This year for the science fair I have chosen to find out if an ANN can learn to play Connect 4. I realize ANN's don't necessarily get the best reputation on these boards, but it's what I have chosen to do.
My current implementation is this:
I have 3 input neurons for every state (red, black, empty) of every square on the connect 4 game board (42 x 3 = 126 input neurons)
I have 4 hidden neurons connected to each input neuron (126 x 4 = 504 hidden neurons)
and each hidden neuron connects to 7 output neurons (1 for each possible column the ANN can play in)
I have also created 4 varying levels of AI to provide training data for the ANN. My plan is to have each level of AI play a game against another level of AI, and save the gameboard states in a text file to be read by the ANN while using the game piece that the winning algorithm placed that turn as the target.
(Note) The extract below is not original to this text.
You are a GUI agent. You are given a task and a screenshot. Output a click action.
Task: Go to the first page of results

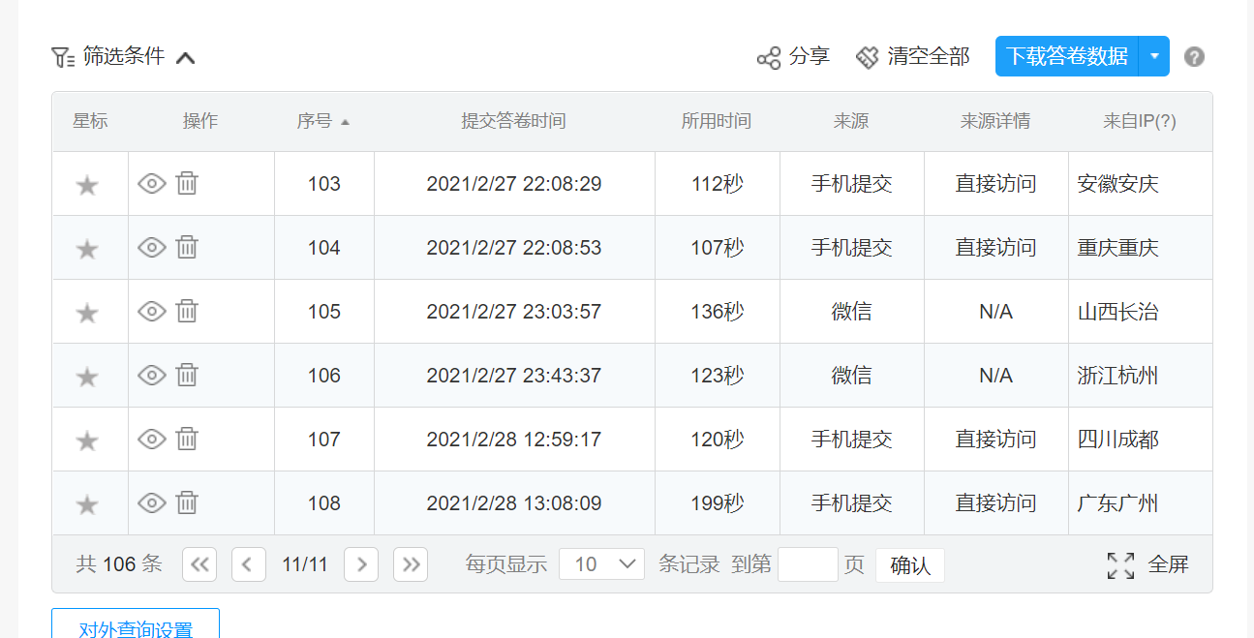pos(199,564)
Now on to my question: How much training data should I supply my ANN with? I realize the more I give it, the better the ANN will be at playing, but just how much is too much or too little? 1 game between each training AI? 1x10^1000 games between each training AI? Do I just keep feeding it more games until it reaches a state where the ANN cannot lose a game?
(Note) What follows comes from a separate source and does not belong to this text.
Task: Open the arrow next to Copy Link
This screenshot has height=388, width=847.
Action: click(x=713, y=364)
Any help would be greatly appreciated.
how much training data to give my ANN
Well you could always feed it x amount of games for an easier mode and scale it up till you have impossible. That is how I would go about it, you don't want it just impossible or that would be absolutely no fun at all, but can you truly make it impossible to beat? You might just end up making it draw every time. If you have great results with Connect 4 you could always move to something more advanced like Chess. Ask yourself what you want from this ANN.
When in training mode, let the ANN observe the actions of two human players - at each step, the ANN should be shown the SAME input data until its outputs are 'correct' (ie, match the expected outputs) - this will often take from 100 to 2000 training cycles for the weights to settle down (rarely more), even for a simple XOR network!
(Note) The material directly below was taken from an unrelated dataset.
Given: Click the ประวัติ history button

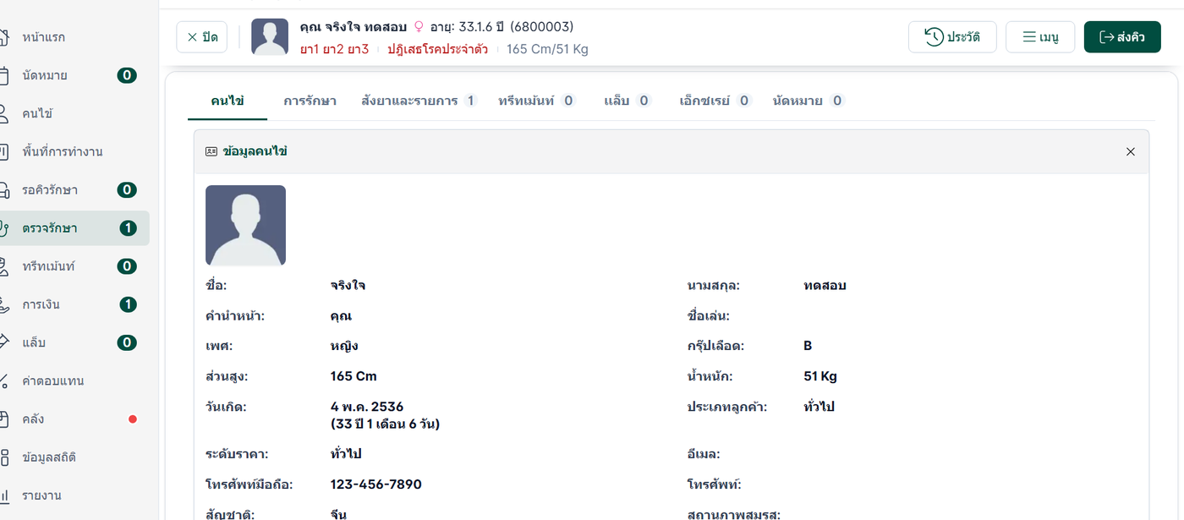Looking at the screenshot, I should [952, 37].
Basically just repeat the input until the outputs match what you told them they should be, then continue to the next step (game turn). It might take just one cycle, it might take thousands, that really depends on the random distribution of the weights that you began with, more than any other factor.
Train, check the outputs, train some more, check the outputs.
It's worth mentioning that subsequent training can 'damage' prior training by unsettling the weights, so it can pay to record the ENTIRE game for training purposes, not just one step at a time... by that I mean that the outputs for a given input can become 'no longer correct' even if they were correct before. You just need to run the ENTIRE game through a few times and it will begin to stick (I guess this is like short and long term memory in humans, it takes repetition for memories to become long-term).
Don't use 'bruteforce training' by feeding it zillions of generated games... this will make the ANN impossible to beat, which is no fun.
By observing actual games between humans, the ANN learns typical human game strategies, and will be defeated by strategies it has never seen before.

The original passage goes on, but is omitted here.